> _What to do_:
1. Answer these questions using the news article on the HHS health-care discrimination rule:
(a) What title is given for Mary Anne Pazanowski?
(b) In which court was the motion filed?
(c) On what date is enforcement of the rule slated to begin?
2. Continue the news article on the HHS health-care discrimination rule from the point where it ends.
*** Opening Selected extract ***
Bloomberg Law
July 10, 2020, 4:59 PM

LGBTQ Health-Care Providers Want New Discrimination Rule Blocked

Mary Anne Pazanowski
Mary Anne Pazanowski
Legal Reporter

A new Health and Human Services rule strips gay and transgender people of protections from discrimination in health care and should be blocked, health-care providers in Washington and Los Angeles and others told a federal court.

Providers, community groups, professional associations, and individuals sued HHS over a new rule that would let health-care workers, health-care facilities, and health insurance companies that receive federal funding refuse to treat or cover services for LGBTQ people or for termination of pregnancies.

Whitman-Walker Clinic, Inc. and Los Angeles LGBT Center, which provide health-care services to lesbian, gay, bisexual, transgender, and queer people, and others filed a motion Thursday in the U.S. District Court for the District of Columbia to prevent the rule from taking effect while the litigation is pending. Enforcement of the rule is slated to begin Aug. 18.
*** Closing Selected extract ***
*** Opening Records shown ***
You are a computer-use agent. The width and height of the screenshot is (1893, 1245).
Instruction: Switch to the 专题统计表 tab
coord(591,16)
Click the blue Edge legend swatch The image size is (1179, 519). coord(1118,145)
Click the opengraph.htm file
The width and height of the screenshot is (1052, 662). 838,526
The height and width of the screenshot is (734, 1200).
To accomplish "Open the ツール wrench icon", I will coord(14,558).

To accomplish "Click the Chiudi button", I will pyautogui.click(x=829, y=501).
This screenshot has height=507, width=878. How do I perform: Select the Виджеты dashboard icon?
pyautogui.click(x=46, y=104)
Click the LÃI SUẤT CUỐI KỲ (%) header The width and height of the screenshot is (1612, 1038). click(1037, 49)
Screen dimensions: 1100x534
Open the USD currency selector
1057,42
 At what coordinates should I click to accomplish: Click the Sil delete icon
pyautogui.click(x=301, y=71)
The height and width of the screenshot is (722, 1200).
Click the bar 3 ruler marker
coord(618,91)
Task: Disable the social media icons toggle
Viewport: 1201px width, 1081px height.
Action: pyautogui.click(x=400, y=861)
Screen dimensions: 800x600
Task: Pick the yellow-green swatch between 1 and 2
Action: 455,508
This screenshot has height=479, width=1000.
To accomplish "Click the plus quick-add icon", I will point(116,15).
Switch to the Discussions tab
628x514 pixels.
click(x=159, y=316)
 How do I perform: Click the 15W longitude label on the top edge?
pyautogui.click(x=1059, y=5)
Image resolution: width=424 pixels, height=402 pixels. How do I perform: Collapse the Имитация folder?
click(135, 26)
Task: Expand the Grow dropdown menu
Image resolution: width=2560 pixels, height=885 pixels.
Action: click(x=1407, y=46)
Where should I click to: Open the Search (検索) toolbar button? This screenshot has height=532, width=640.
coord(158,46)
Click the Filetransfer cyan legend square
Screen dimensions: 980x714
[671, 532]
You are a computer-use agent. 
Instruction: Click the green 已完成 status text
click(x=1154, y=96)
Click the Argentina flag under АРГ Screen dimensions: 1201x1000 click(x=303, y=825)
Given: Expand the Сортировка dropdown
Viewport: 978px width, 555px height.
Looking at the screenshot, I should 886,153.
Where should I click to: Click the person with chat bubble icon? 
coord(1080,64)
*** Closing Records shown ***
> _Responses in order_:
1.
(a) Legal Reporter
(b) The U.S. District Court for the District of Columbia
(c) Aug. 18

2.
Section 1557 of the Affordable Care Act prohibits discrimination based on sex in the provision of health-care services. The Obama administration issued a rule clarifying that discrimination based on sex included discrimination against people based on their sexual preferences, gender identity, or use of abortion services.

The Trump administration rewrote the rule to eliminate that definition. It published the new rule just days before the U.S. Supreme Court held that discrimination based on sex, for purposes of Title VII’s prohibition on workplace discrimination, includes “discrimination on the basis of sexual orientation or transgender status.”

An injunction prohibiting HHS from enforcing the rule is needed to prevent confusion and ensure LGTBQ people don’t delay health care, especially in the midst of the global coronavirus pandemic, the groups said in their brief supporting the motion.

The groups are likely to win their case because the rule is a “paradigmatic example of arbitrary and capricious agency action” for two reasons, they said. First, the rule undermines Section 1557’s purpose, which is to make certain everyone has access to health care, by creating barriers to access. Second, the agency didn’t consider the harm the rule will do to LGBTQ people, they said.

The harm, moreover, will be immediate and irreparable if the rule takes effect in August, the groups said.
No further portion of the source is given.